BACKGROUND: 6-Shogaol is a natural dietary phenolic extensively rich in edible and medicinal plants such as Zingiber officinale Roscoe and Brassica spp., utilized as tumor inhibitor and a promising anti-aging drug. Our previous study has revealed that 6-shogaol significantly prolonged healthy life of C. elegans. However, the interactions of 6-shogaol with the microbiota, gut and brain during natural aging process remain largely unexplored.

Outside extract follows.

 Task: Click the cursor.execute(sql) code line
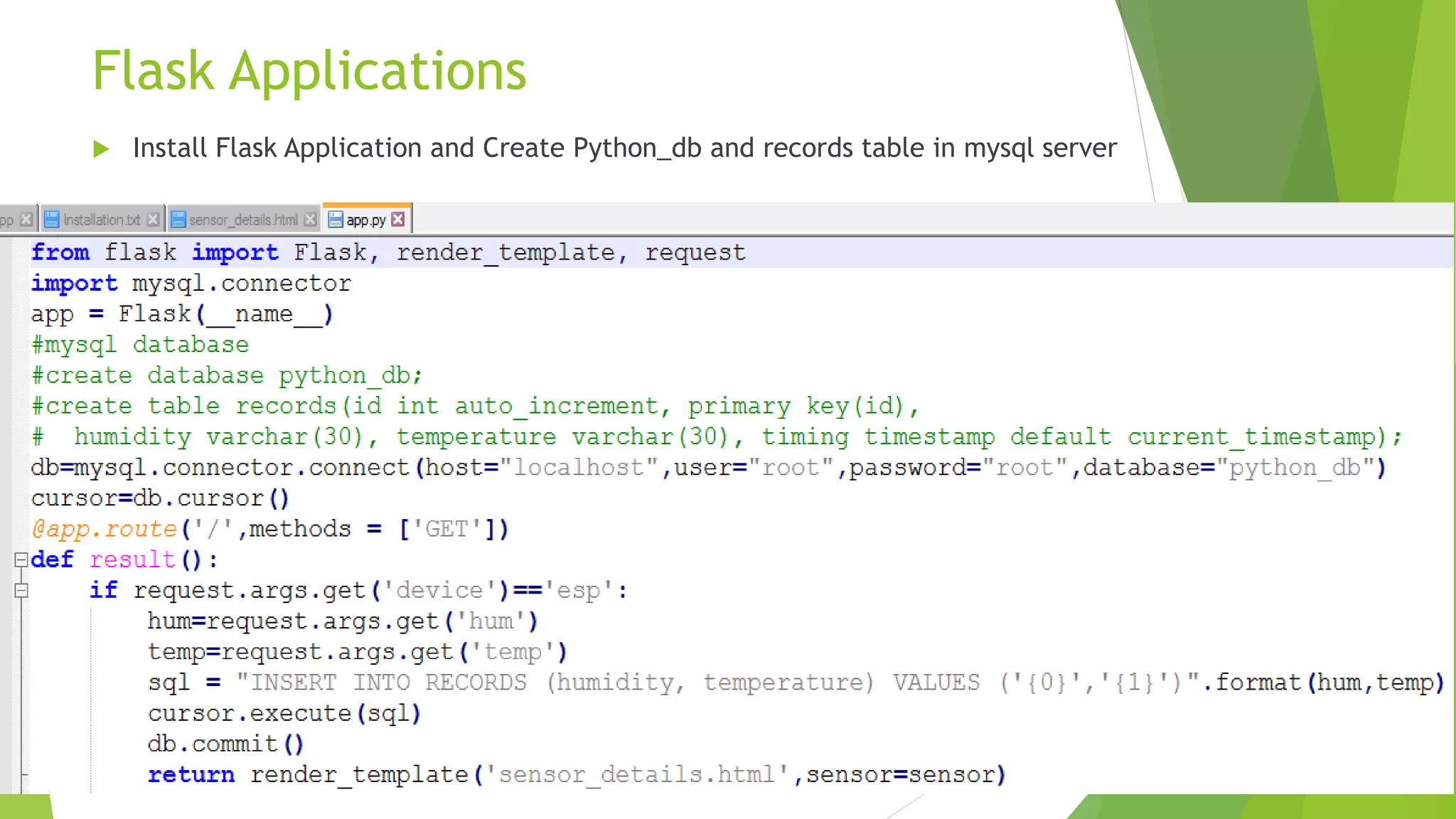coord(284,713)
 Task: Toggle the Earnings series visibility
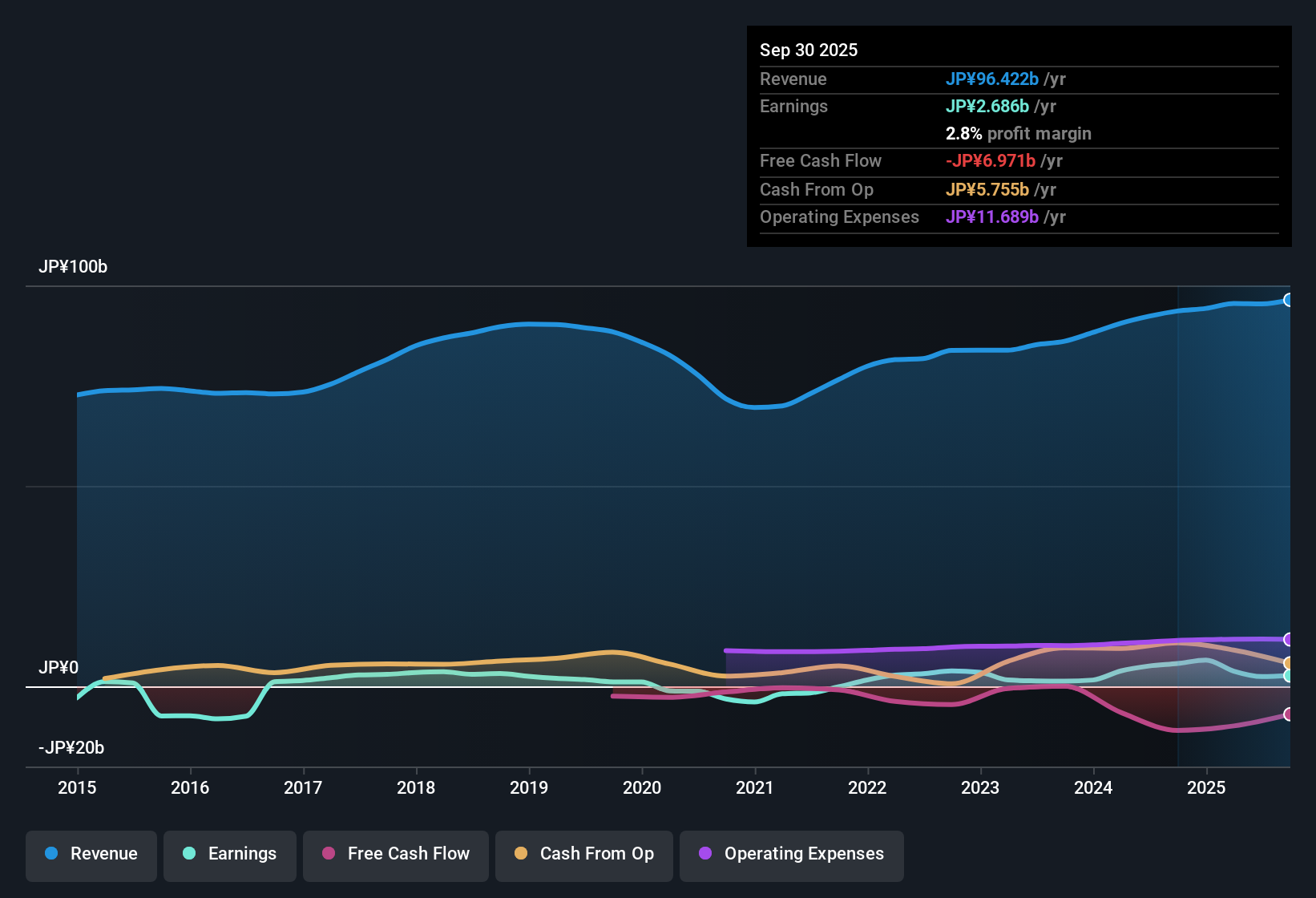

PURPOSE: This study aims to explore the anti-aging effects and potential mechanisms of microbiota-gut-brain axis mediated by 6-shogaol.
STUDY DESIGN AND METHODS: 18-month-old C57BL/6 mice were orally gavaged with 6-shogaol (10, 20 mg/kg.bw.) for 2 months. The autonomous exploratory, learning and memory capacities were investigated through behavioral tests. Furthermore, an integrated approach of untargeted, neurotransmitters-/SCFAs-targeted metabolomics and 16 s rRNA sequencing analysis was performed to reveal the underlying molecular mechanism of 6-shogaol in improving healthy aging, as well as histopathological staining, western blot and molecular docking analysis.
RESULTS: Declines of cognitive and memory capacities were significantly relieved by intervention of 6-shogaol in a dose-dependent manner during the natural aging process. Neurotransmitters-targeted metabolomics and histopathological staining indicated that 6-shogaol maintained the neurotransmitter homeostasis and protected hippocampus tissue. Untargeted and SCFAs-targeted metabolomics showed that butanoate metabolism was significantly upregulated by 6-shogaol. The observed metabolic regulatory effect of 6-shogaol was concomitant with augmentation of the intestinal barrier, as evidenced by the gut homeostasis, barrier integrity and up-regulated tight junction proteins. 16 s rRNA sequencing analysis revealed relative abundance of butyrate-producing microbiota (i.e., Muribaculaceae, Lachnospiraceae_NK4A136_group, Clostridium_sensu_stricto_1, Lachnospiraceae and Dubosiella) were significantly up-regulated, while the harmful bacteria of Clostridia_UCG-014, Turicibacter and Desulfovibrio were significantly inhibited in the 6-shogaol-fed group. Furthermore, 6-shogaol probably influenced aging trajectory of gut microbiota via regulating butyrate metabolism and type Ⅳ secretion system (T4SS).
CONCLUSION: This study explored the efficacy and mechanism of 6-shogaol in improving natural aging-associated declines of exploratory, learning and memory abilities via the bidirectional communication system connecting gut with brain in aging. Butyrate metabolism and butyrate-producing microbiota remodeled by 6-shogaol were probably the main contributors to the microbiota-gut-brain axis.